(EXERCISE TEXT)

John Wight's Blog

October 3, 2013

Britain Is Being Governed by a Gang of Rich Sociopaths

With each passing week it becomes more apparent that in 2013 Britain is being governed by a gang of rich, privileged, and completely out of touch sociopaths, whose conception of society sits somewhere between Edwardian and Victorian times.

George Osborne's Tory Party conference speech, outlining the government's determination to not only continue its attacks on the unemployed but increase them - through making them work for their benefits or via daily visits to a jobcentre daily - was an insult to human decency and the collective intelligence of a nation plunged into the worst economic recession since the 1930s by the greed of the rich.

The primary objective of the Tories since they entered Downing Street in 2010, maintained their by their Lib Dem coalition partners, has been to beguile the nation into believing that rather than an out of control and under-regulated private sector, the root cause of the economy's ills is a bloated public sector. Their success in pulling off this confidence trick is measured in the ability of the chancellor and his Tory cohorts to couch a transparently vicious, callous, and carefully calibrated attack on the most vulnerable people in the country as official government policy.

Adding another layer of indignity onto the indignity already suffered by the most demonised, dehumanised and near-criminalised demographic in the country - the unemployed - can only be described as an obscenity. That the policy is targeted specifically at 'helping' the long term unemployed back to work or back to the 'habit of work' rings hollow. The clear inference is that everyone claiming out of work benefits is stealing from the taxpayer in order to support a life of leisure while everyone else has to get up early and go to work.

The inarguable fact is that the policy of austerity being slavishly adhered to has achieved nothing but a steady worsening of the recession - choking off investment, demand, and with it consumption - measured in a crisis in youth unemployment and the fact that not only unemployment but underemployment is now the new normal in Britain.

Furthermore, punishing the unemployed by coercing them into forced labour sounds the death knell of the entire concept of social justice which underpinned the creation of the the welfare state. It was based on the understanding that the unemployed are victims of an economic system prone to cycles of boom and bust and therefore not responsible. This understanding no longer obtains under this government, replaced by something akin to a mass experiment in human despair, which the Tories and their supporters have the temerity to describe as progressive reform.

(DATA EXTRACT)
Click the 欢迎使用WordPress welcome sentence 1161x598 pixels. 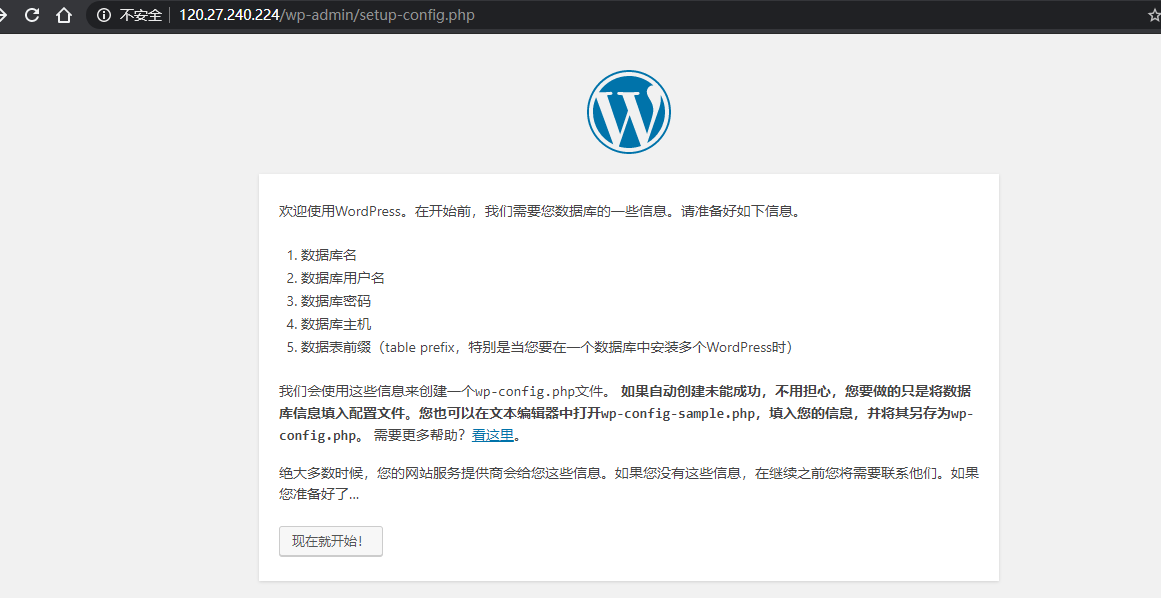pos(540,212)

...

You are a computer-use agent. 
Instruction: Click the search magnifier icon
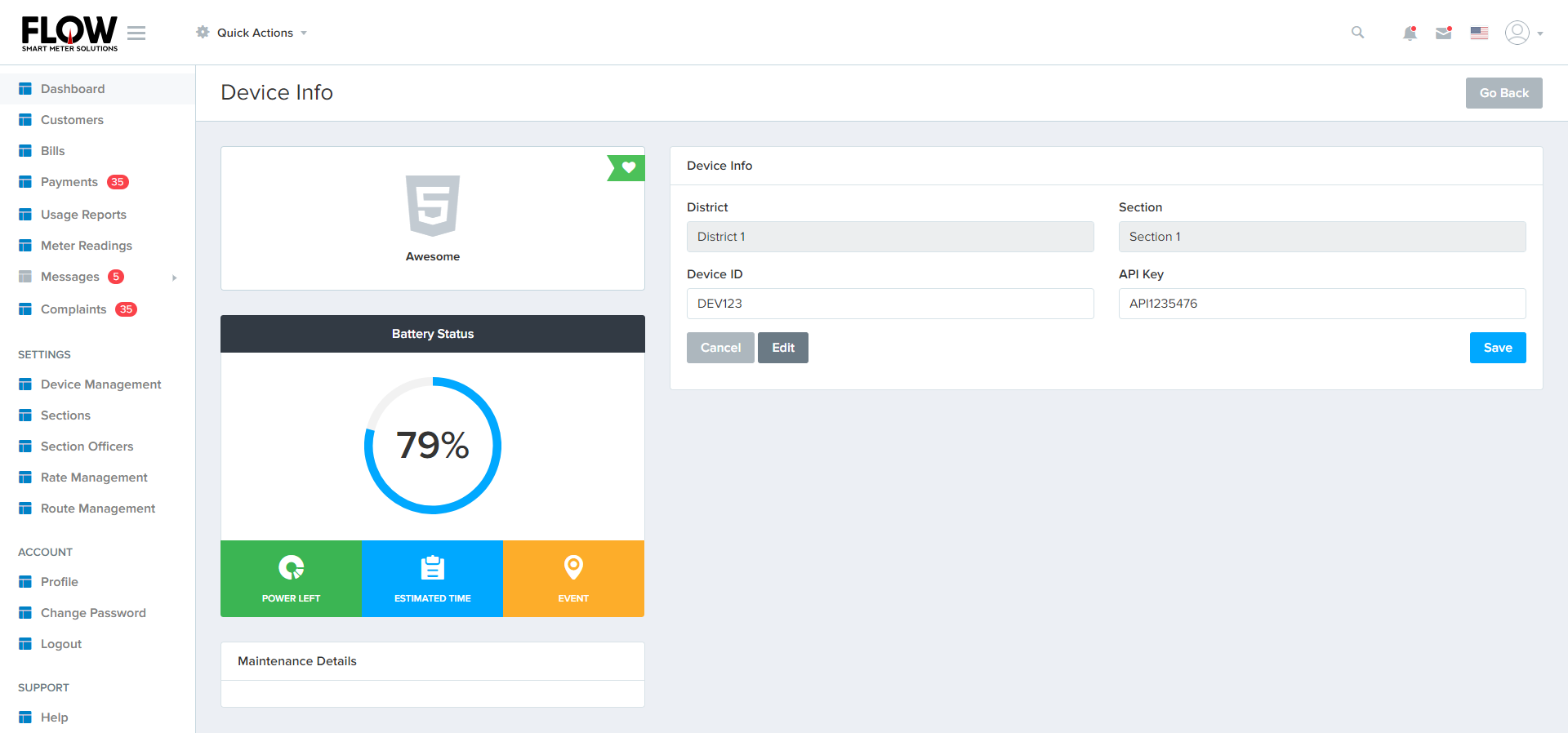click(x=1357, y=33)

(ABOUT THIS TASK) In the blog post on Britain's government, in what year do the Tories enter Downing Street?

(OUTPUT BELOW) 2010